Décembre 1944. Le monde est encore en guerre, et dans la capitale de l’URSS, un seul homme ose tenir tête à Staline. Charles de Gaulle est venu à Moscou pour arracher une alliance qui pourrait rendre à la France son rang parmi les grandes puissances. Mais le dictateur soviétique pose une condition, une seule, et la réponse du général, si elle avait été différente, aurait peut-être changé le visage de l’Europe pour des décennies.

Quatre mois plus tôt, Paris est libéré. Les drapeaux français flottent à nouveau sur la capitale, et les images de la foule sur les Champs-Élysées font le tour du monde. Mais derrière cette joie, la réalité politique est cruelle. La France est épuisée par quatre ans d’occupation.
L’économie est en lambeaux, des millions de prisonniers de guerre sont encore retenus en Allemagne, et l’armée a été reconstituée à la hâte avec les troupes de la France libre et les résistants. Sur la scène internationale, la situation est presque humiliante. La France n’a pas été invitée à Téhéran en novembre 1943, où Roosevelt, Churchill et Staline ont dessiné les grandes lignes de l’après-guerre. Elle n’a pas été invitée à Bretton Woods en juillet 1944, où le nouvel ordre économique mondial a été décidé.
Même le débarquement en Normandie, qui s’est déroulé sur le sol français, a été planifié sans que de Gaulle en connaisse les détails à l’avance.

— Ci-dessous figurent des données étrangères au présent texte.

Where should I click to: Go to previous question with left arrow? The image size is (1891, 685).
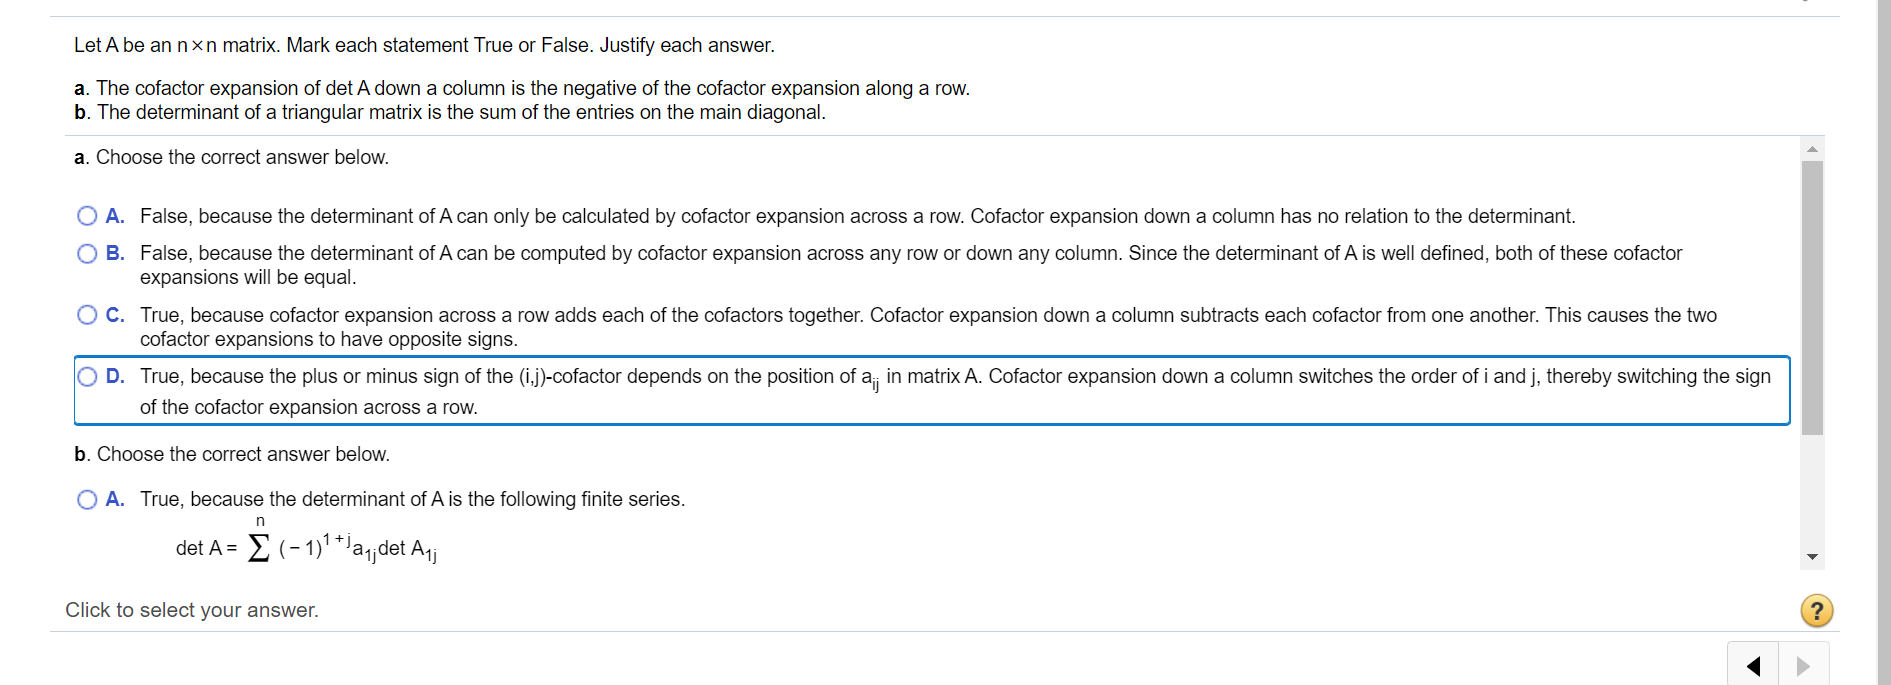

Roosevelt doute même que de Gaulle représente vraiment les Français et a envisagé de maintenir en France une administration militaire alliée, comme dans un territoire ennemi occupé. De Gaulle, président du gouvernement provisoire depuis la libération, sait exactement quel est son problème. Il dirige une nation que les grands ne prennent pas au sérieux, et cette situation doit changer avant la fin de la guerre, avant que les vainqueurs ne se partagent le monde.
Mais il n’a pas beaucoup d’options. Washington lui est hostile. Londres joue un jeu ambigu. Reste Moscou.
De Gaulle comprend très tôt que Staline a ses propres intérêts, qui ne coïncident pas toujours avec ceux des Anglo-Saxons. Si la France peut conclure une alliance bilatérale avec l’URSS, elle retrouve une partie de son poids diplomatique. Elle devient incontournable. Et de Gaulle décide d’y aller en personne.
Pas un émissaire, pas un simple ministre. Lui. Le 24 novembre 1944, sa délégation décolle du Bourget avec Georges Bidault, ministre des affaires étrangères, le général Alphonse Juin et quelques conseillers triés sur le volet. Le voyage jusqu’à Moscou prend plus d’une semaine.
Le train traverse les steppes de l’URSS et s’arrête à Stalingrad, là où les combats ont été les plus violents deux ans plus tôt. De Gaulle y remet à la municipalité une épée d’honneur apportée de France. Il voit les ruines encore fumantes, les visages des survivants. Il comprend avec ses yeux ce que l’armée soviétique a subi.
Le samedi 2 décembre 1944, à midi, le train entre en gare de Moscou. Sur le quai, Viatcheslav Molotov, ministre des affaires étrangères de Staline, est entouré de commissaires du peuple, de généraux et du corps diplomatique au grand complet. Les hymnes retentissent, un bataillon de cadets défile. À la sortie de la gare, une foule considérable attend.
De Gaulle choisit de résider à l’ambassade de France. Un signal clair : il veut garder ses distances et négocier depuis sa propre maison. Ce soir même, il se rend au Kremlin pour la première rencontre. L’ascenseur monte jusqu’à un long couloir gardé de chaque côté par des hommes au garde-à-vous, les yeux fixés droit devant eux.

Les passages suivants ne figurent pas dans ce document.